I’m especially interested in how this plays out for my daughter, or any of the preacher’s kids (PKs) who themselves choose the family business. Even when a PK doesn’t become a pastor, there must be considerable confusion about what kind of PK to be, as the droll humor casts them either as syrupy sweet or juvenile hellions.
The decision to go into the ministry, after growing up with dad or mom as a pastor, must be freighted with complex weirdness. All the corny platitudes rain down: “the apple doesn’t fall far from the tree,” “you’re so much like your dad,” “you were groomed for the ministry,” ad nauseam. The pastor you knew during your childhood and adolescence is the same person who fussed about homework, coached your basketball team at the Y, and looked awfully rumpled and groggy every morning.
Sometimes people say to me “Oh, your daughter is so much like you,” or “I bet she learned a lot from you,” and I can only counter by saying, “No, she’s who she is quite apart from me, and is very different from me.” She’s not some extension of my calling; she has her own. If we share any good things, it is because they are good, and are shared by lots of people; and if she did manage to inherit genetically or behaviorally from me, it’s more likely to be some dysfunctional oddities she’d rather do without.
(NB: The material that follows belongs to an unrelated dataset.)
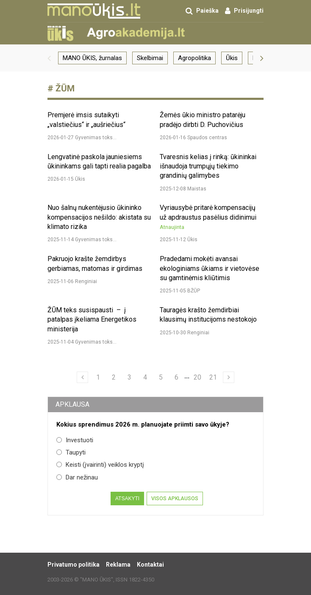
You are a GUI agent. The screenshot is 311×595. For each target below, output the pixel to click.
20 (197, 377)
What is my role with her as she enters the fabled “family business”? Am I dad? An older minister with wisdom who mentors? Someone to be mimicked? Or more likely an interesting foil for creative, iconoclastic directions in ministry? If I am somehow known to the people she works with in the ministry, is their awareness of the kinship a blessing, a curse, an opening or a blockage?
James Howell is senior pastor of Myers Park United Methodist Church in Charlotte, North Carolina.